==== GIVEN RECORDS

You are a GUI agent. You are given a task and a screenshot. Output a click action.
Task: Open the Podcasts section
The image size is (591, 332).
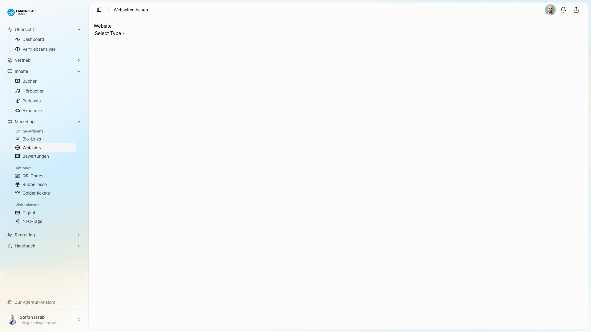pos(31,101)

========
==== GIVEN RECORDS

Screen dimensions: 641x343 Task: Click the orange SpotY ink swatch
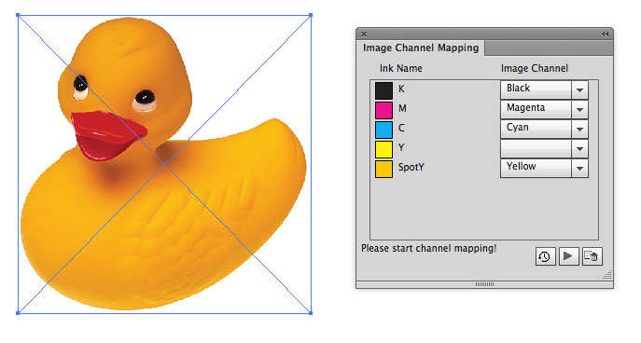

========

Write out again every line in the stretch from the line containing "You are a GUI" through the line containing "pos(31,101)", shifting each coordinate in the answers up by 41. Leave the pictures out.

■ **PROBLEM SOLUTION**
You are a GUI agent. You are given a task and a screenshot. Output a click action.
Task: Open the Podcasts section
The image size is (591, 332).
pos(72,142)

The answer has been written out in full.